Konstantiniyeden İstanbula Sergisi

Pazar günü planımızı gerçekleştirebildik. Defne ile müze gezmek kolay olmasada, müzeye gidelim deyince hoşuna gidiyor, "Pera Müzesinin köşesindeki kestanecidende" kestane alırız değil mi diye soruyor.
Bu sefer bir güzelik daha ekledim, onun eline pembe telefonunu verdim, hadi sende benimle fotoğraf çek dedim, bir havaya girdi ki; anne güzel çekemedim, sen gezmeye devam et, ben bir daha çekeceğim diye beni uzaklaştırdı. Tabii müzenin ortadaki boş alanında, koşuşturmasını ve benim sessizlik içinde gezen insanlara karşı ne yapacağımı şaşırıp onu bir şekilde başka yöne çevirmemi anlatmadan geçemeyeceğim. Levent'le dönüşümlü sergiyi gezdik.
Gelelim sergiye:
19 yy. yaşantılar, görünümler, adetler, değişimler hep merak konum olmuştur. Bugün yaşadığımız bir çok şeyin temelinin bu yyda şekillendiğini ve yaşadığımız yüzyılda kaybedildiiğini düşünürüm.
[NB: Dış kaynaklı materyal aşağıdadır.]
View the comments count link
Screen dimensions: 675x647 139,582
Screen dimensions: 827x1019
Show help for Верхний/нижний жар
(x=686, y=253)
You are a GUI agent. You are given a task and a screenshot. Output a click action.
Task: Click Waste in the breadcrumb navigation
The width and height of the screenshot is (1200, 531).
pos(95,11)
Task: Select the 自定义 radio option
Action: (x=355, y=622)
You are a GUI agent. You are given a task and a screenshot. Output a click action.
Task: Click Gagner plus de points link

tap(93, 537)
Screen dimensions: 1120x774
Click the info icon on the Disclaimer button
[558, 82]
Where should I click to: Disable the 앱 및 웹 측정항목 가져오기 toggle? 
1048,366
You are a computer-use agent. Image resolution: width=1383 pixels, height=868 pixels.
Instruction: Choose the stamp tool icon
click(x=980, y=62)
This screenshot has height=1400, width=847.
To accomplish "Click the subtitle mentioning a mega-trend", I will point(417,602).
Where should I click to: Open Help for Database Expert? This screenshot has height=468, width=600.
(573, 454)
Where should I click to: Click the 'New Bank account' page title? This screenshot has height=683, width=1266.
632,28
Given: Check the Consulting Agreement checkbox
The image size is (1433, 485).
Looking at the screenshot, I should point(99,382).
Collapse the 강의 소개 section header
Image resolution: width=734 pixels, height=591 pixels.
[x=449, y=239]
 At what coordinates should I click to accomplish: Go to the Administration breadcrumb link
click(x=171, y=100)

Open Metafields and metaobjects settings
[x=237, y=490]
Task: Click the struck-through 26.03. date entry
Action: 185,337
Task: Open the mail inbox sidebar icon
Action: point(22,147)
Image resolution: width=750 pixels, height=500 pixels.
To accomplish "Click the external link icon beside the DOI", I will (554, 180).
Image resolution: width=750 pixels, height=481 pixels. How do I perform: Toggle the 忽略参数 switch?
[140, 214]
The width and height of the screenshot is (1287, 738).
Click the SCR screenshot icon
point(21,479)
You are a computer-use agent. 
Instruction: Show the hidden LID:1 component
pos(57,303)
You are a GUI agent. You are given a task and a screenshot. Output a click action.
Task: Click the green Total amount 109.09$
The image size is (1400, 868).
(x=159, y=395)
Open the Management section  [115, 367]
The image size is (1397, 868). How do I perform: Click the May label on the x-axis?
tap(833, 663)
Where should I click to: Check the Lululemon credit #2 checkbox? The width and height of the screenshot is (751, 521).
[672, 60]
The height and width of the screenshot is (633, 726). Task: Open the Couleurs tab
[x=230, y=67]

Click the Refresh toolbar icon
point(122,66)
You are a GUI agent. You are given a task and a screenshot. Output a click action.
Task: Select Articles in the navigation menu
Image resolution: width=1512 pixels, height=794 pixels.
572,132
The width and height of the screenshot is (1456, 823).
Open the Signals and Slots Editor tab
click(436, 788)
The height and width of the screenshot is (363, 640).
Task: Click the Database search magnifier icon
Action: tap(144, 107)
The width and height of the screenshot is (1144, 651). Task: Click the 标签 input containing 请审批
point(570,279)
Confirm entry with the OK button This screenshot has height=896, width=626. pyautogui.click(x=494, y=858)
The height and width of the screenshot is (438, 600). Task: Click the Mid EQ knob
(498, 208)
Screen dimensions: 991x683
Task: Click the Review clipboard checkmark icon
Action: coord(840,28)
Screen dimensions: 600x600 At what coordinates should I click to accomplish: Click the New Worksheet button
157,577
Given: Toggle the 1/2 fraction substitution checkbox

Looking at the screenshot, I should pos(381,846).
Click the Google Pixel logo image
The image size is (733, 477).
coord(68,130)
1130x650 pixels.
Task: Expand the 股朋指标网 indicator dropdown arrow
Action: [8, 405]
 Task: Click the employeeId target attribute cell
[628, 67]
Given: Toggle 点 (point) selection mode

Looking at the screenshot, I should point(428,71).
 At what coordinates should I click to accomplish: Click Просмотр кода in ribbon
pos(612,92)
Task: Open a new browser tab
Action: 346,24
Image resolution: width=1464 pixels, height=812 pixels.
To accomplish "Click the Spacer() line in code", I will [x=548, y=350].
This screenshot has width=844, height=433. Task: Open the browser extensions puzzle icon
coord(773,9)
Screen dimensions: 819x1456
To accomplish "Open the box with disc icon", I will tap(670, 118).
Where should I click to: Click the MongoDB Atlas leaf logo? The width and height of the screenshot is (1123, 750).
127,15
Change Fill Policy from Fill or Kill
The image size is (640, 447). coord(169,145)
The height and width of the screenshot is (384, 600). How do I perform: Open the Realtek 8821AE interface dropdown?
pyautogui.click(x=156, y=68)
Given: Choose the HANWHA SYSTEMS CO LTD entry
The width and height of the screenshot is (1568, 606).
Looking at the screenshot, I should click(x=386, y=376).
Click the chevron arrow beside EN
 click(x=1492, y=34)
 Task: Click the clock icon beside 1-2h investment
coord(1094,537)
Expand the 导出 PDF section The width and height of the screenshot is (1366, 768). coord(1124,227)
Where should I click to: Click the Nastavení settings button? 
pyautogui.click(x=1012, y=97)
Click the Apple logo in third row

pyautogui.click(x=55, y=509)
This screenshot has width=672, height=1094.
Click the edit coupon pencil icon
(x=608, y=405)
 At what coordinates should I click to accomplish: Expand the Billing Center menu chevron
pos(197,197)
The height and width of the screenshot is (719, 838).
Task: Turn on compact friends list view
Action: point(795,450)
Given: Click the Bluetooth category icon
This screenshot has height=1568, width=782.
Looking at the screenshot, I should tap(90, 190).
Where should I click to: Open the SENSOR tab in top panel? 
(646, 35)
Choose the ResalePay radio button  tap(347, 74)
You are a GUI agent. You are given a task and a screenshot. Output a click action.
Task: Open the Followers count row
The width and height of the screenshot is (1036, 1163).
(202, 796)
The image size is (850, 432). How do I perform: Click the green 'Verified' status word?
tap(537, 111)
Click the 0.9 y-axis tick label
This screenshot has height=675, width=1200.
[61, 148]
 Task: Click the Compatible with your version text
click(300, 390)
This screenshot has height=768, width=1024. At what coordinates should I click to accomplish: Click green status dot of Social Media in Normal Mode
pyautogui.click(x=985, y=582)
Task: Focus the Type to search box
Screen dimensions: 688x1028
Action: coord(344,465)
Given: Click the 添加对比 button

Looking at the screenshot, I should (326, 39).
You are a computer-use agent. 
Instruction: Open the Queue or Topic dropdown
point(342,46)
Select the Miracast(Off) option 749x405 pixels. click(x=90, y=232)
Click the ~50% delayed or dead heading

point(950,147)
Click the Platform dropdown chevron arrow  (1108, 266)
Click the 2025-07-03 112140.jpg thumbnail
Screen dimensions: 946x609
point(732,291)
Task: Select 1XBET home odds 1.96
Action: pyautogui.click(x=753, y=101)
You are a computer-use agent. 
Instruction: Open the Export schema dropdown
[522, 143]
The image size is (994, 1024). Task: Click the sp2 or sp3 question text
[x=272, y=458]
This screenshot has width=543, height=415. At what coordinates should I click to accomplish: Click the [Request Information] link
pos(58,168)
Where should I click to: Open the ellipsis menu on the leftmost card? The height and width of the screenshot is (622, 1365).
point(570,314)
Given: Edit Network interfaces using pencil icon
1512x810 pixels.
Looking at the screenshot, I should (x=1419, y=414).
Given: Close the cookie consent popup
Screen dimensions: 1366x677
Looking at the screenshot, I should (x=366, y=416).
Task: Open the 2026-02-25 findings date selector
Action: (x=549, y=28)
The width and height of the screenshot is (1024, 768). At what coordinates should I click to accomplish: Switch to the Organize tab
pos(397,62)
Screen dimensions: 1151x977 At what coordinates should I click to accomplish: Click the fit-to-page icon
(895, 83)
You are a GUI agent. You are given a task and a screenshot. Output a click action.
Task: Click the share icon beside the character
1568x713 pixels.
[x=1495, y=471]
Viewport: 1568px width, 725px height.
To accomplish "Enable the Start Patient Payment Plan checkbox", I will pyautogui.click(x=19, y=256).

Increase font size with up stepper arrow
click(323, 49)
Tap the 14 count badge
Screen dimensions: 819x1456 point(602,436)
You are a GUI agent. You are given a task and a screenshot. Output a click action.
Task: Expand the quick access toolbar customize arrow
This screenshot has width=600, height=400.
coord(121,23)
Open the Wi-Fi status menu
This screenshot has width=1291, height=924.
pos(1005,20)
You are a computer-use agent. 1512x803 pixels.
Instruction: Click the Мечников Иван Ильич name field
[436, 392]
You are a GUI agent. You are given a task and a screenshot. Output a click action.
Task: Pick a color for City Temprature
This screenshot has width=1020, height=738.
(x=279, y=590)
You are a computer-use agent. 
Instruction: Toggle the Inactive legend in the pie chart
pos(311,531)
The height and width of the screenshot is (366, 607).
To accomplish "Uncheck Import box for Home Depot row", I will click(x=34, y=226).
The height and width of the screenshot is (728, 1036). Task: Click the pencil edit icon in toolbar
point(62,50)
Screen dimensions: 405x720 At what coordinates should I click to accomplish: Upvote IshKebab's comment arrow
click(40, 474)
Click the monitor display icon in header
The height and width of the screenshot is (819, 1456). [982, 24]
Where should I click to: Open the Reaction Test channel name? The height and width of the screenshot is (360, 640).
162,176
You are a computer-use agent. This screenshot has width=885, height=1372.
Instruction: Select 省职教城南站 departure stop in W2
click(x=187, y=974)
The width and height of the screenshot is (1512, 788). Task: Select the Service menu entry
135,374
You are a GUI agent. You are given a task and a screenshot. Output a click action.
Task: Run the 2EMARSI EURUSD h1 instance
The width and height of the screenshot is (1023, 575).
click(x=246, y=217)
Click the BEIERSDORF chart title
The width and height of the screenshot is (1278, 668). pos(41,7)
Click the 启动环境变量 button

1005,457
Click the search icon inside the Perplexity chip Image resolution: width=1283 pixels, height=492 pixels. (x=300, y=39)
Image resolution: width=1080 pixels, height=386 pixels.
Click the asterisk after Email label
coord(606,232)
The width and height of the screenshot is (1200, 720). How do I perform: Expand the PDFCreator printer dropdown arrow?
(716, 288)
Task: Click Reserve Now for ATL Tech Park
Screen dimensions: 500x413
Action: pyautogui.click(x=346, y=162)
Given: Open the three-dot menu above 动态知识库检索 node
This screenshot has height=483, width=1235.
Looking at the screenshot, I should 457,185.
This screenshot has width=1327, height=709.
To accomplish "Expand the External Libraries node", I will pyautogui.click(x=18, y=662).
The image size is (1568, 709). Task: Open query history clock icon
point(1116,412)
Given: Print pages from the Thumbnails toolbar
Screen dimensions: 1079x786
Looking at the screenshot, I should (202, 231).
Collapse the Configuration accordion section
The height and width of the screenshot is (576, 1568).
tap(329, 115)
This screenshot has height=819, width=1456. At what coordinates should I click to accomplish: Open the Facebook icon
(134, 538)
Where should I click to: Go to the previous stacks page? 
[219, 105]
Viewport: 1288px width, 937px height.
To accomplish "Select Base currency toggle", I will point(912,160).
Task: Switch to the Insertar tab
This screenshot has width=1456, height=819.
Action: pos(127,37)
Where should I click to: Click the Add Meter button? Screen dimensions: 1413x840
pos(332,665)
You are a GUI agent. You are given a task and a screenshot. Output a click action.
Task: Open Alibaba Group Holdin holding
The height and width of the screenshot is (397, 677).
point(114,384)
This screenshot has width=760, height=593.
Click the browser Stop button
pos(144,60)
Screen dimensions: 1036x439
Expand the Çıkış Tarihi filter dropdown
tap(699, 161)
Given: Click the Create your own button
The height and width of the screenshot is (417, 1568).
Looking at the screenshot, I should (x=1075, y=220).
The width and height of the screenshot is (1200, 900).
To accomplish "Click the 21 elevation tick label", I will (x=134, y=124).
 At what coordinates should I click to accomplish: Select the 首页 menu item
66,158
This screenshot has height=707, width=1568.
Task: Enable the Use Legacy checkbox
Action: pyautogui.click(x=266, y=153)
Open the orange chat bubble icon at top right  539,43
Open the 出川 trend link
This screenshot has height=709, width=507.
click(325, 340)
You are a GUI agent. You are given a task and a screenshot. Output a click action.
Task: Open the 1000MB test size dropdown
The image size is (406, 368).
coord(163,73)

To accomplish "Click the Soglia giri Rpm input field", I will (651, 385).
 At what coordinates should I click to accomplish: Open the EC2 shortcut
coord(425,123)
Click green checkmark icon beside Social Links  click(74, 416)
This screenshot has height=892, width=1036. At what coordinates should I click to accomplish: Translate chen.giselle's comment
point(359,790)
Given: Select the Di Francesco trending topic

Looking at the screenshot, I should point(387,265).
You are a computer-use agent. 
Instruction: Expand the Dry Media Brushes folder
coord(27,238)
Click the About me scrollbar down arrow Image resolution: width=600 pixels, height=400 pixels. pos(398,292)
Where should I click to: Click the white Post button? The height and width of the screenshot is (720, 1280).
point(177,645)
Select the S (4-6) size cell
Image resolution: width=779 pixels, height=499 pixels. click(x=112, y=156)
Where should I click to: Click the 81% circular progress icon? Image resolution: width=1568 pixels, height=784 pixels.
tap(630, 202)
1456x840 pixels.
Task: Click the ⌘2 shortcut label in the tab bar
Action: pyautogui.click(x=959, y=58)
Kaybedilenleri merak ederim, öğrendikçe hüzünlenirim.
Bu sergide kaybedilenleri en önemli bir araçla fotoğrafla gözler önüne seriyor, kaybettiğimiz "Boğaziçinin masumiyetini". Anadolu yakasındaki o güzelim semtlerden çeşit çeşit fotoğraf, en etkilendiğim: Göksu oldu.